As BioNTech’s pipeline tilts back toward oncology, the German biotech is once again tapping a young Chinese partner in a bid for the next generation of the field’s hottest modality.
It’s going back to MediLink Therapeutics for antibody-drug conjugates in a new deal that begins with $25 million and promises up to $1.8 billion down the road, plus tiered royalties should any of the ADCs make it to market. For that money, BioNTech snags the exclusive option for the global license to MediLink’s so-called TMALIN ADC platform for “several novel targets,” the companies said over the weekend.
The deal arrives less than 12 months after BioNTech originally paired up with the Suzhou-headquartered biotech, which also has R&D locations in Shanghai and Boston.

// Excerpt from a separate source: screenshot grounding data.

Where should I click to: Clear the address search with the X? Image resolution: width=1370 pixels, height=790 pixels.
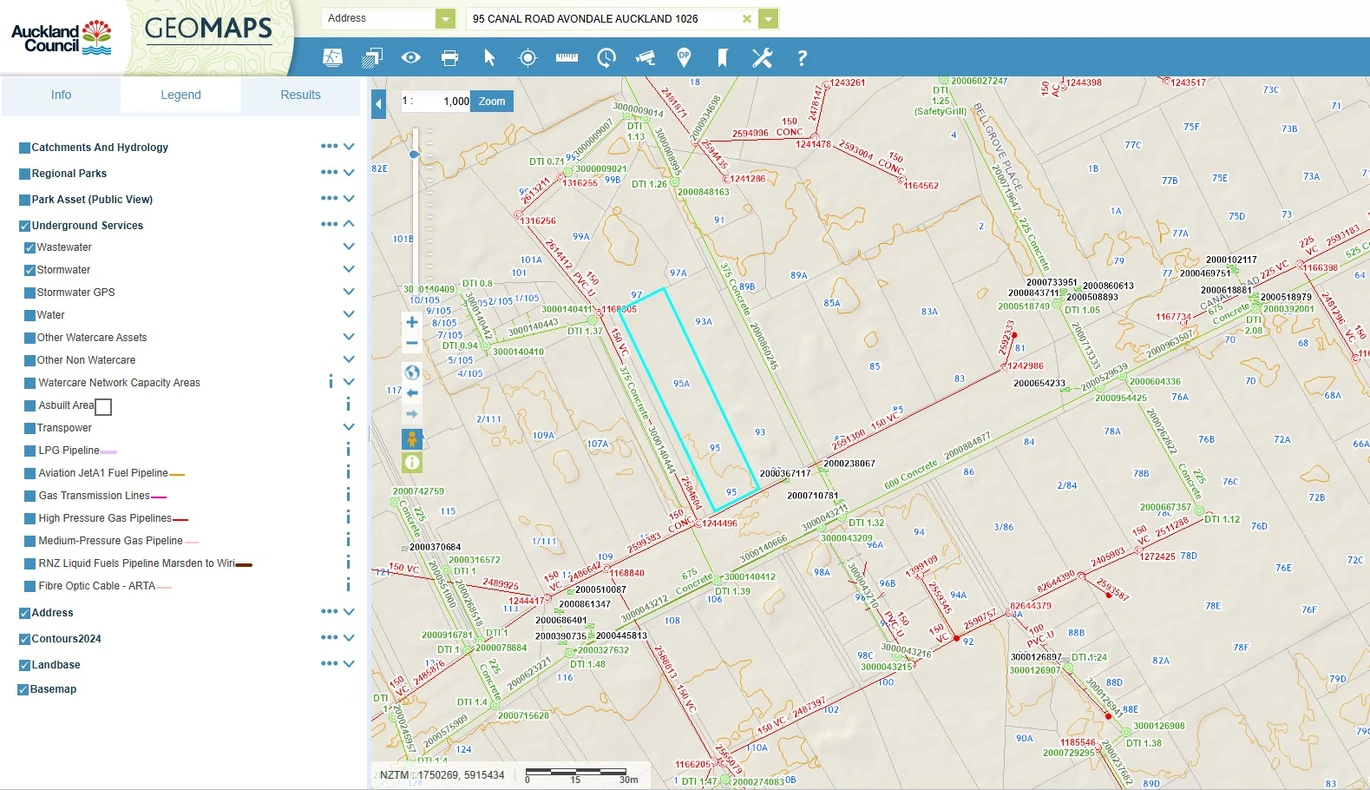tap(747, 19)
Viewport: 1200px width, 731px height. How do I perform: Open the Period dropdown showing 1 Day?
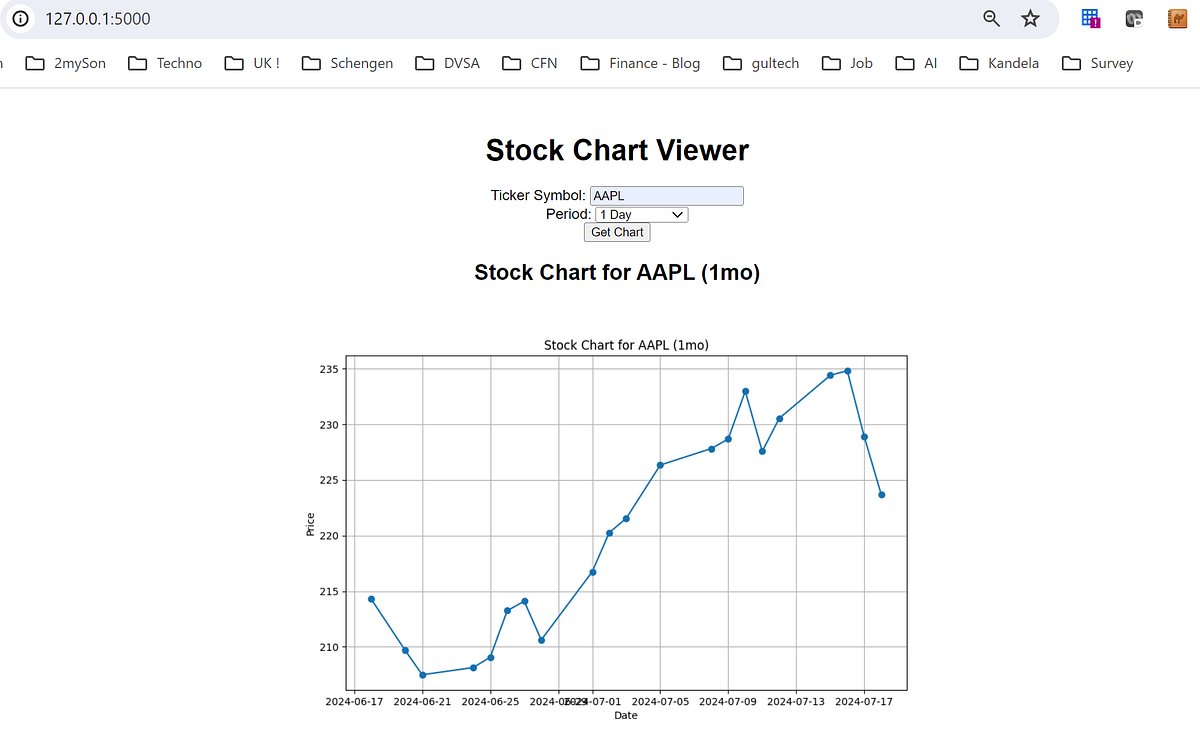(x=641, y=214)
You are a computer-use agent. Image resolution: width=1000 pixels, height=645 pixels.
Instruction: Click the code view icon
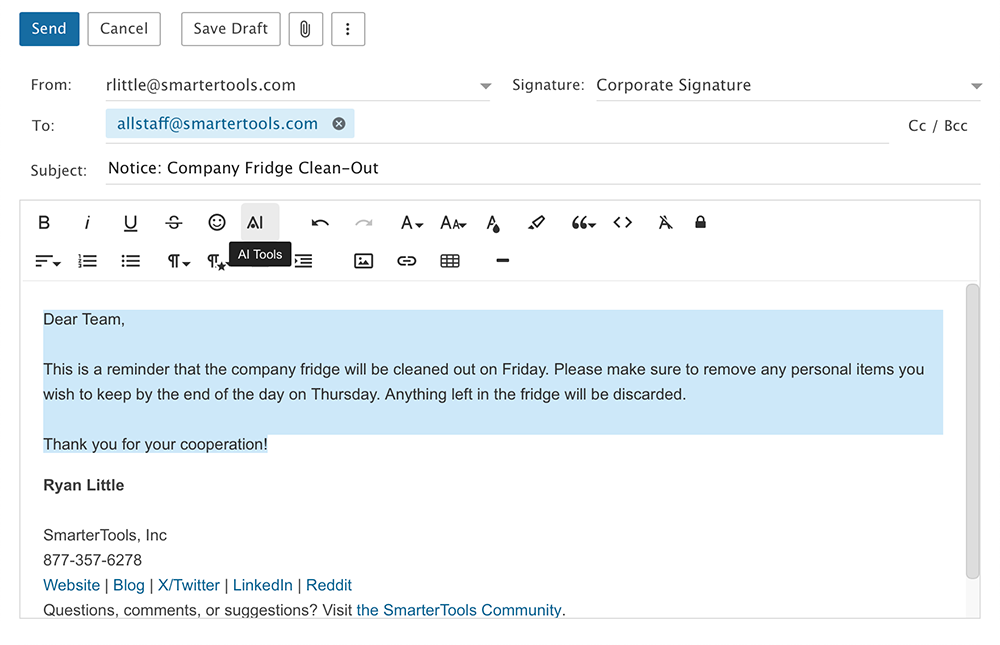[622, 222]
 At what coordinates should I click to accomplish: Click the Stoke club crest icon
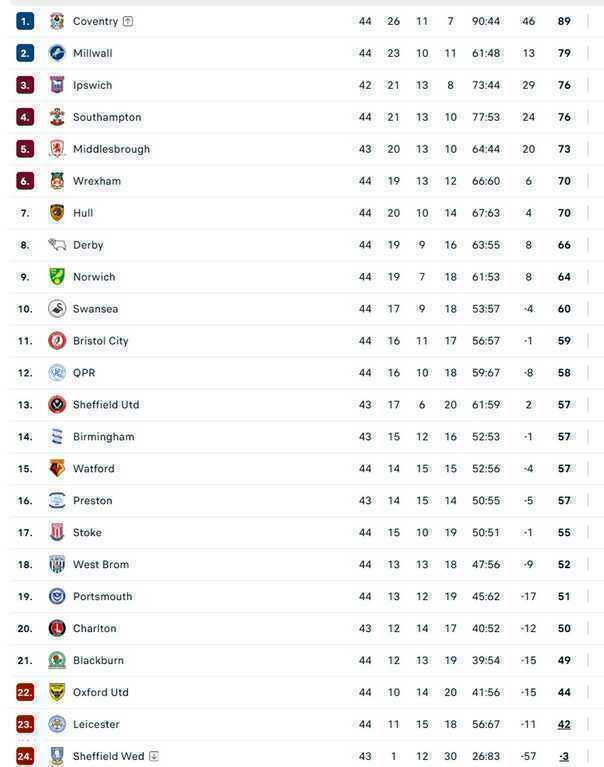pyautogui.click(x=57, y=533)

The duo is in Phase 2 testing for their first partnered asset, a HER3-targeted ADC known as BNT326 or YL202. Also in the HER3 space is ADC pioneer Daiichi Sankyo, which awaits an FDA approval decision on its Merck-allied ADC patritumab deruxtecan next month.
Drugmakers across the board are trying to get their hands on the next wave of ADCs, a type of targeted cancer medicine that has been around for more than two decades but has only more recently gained momentum thanks to improvements in chemistry, payload technology and other pieces of the R&D puzzle. About a dozen ADCs have now been approved, and nearly every pharma has made acquisitions or inked collaborations in the space. Fledgling startups are also bagging megarounds to prove their own ways.

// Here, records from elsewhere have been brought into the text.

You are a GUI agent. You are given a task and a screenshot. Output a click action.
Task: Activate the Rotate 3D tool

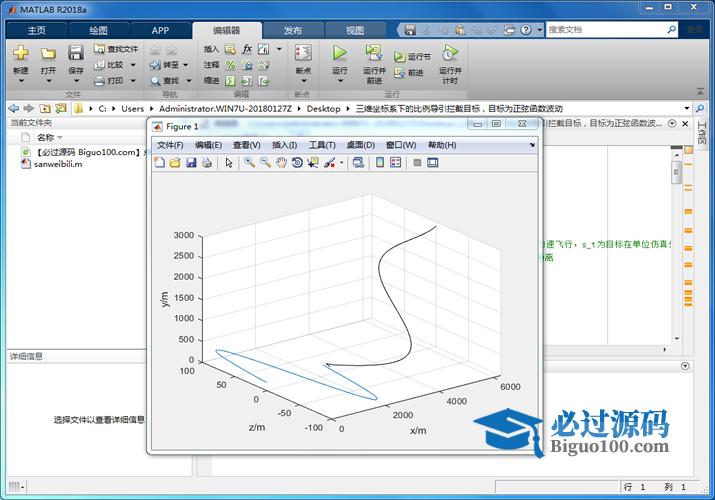coord(297,163)
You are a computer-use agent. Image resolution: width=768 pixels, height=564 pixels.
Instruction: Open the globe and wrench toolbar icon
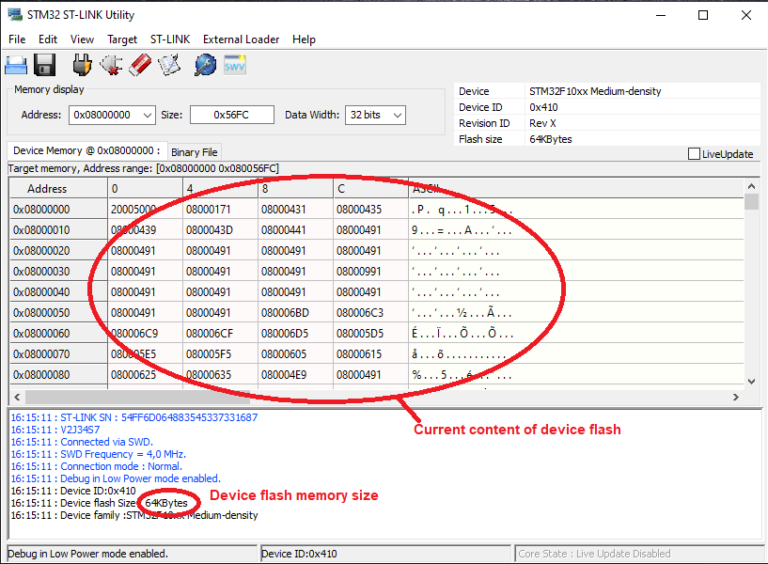coord(205,66)
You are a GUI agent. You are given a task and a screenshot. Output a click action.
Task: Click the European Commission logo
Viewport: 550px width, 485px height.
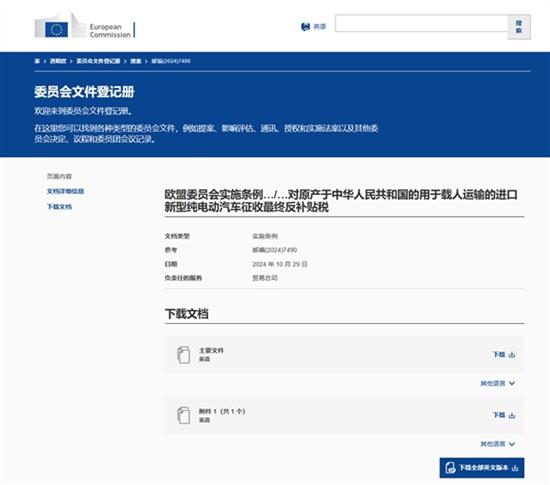tap(85, 26)
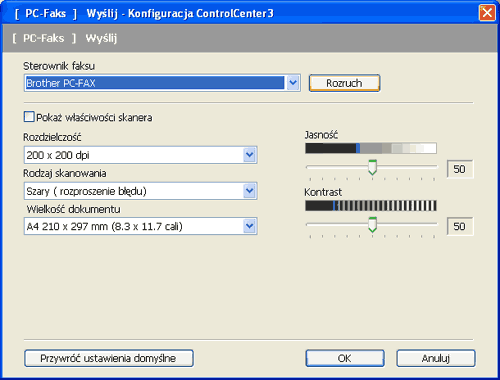Enable Pokaż właściwości skanera checkbox

pyautogui.click(x=29, y=117)
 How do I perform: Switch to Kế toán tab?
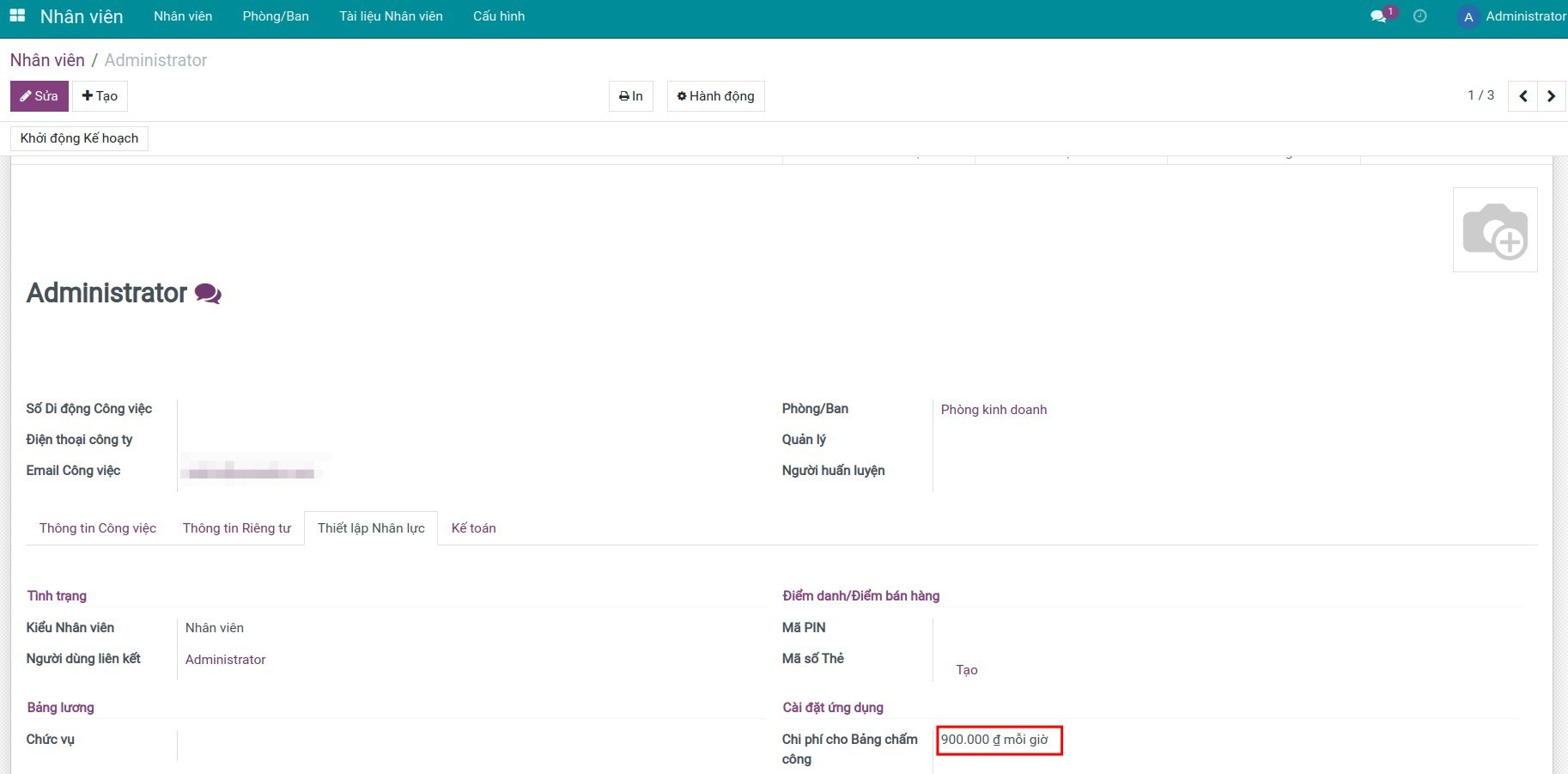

MediLink itself has been quite active on the partnering front. It’s in the clinic with Roche, Zai Lab, Harbour and Henlius.
BioNTech’s ADC pipeline also includes the Duality Bio-partnered assets BNT323, BNT324 and BNT325, which go after HER2, B7H3 and TROP2, respectively. Last November, BioNTech CEO Uğur Şahin said the company was partnering and acquiring clinical-stage ADCs while also working on a preclinical in-house pipeline that it expects will enter human studies beginning in 2025, according to an innovation day transcript from AlphaSense.
The biotech, which became famous for its Pfizer-partnered Covid-19 vaccine, now counts most of its high-profile ambitions in cancer. It is also working on mRNA drugs, cell therapies, vaccines, checkpoint inhibitors and other types of cancer medicines.
Meanwhile, it’s maintaining an infectious disease pipeline targeting flu, malaria, mpox and shingles, among other earlier-stage projects.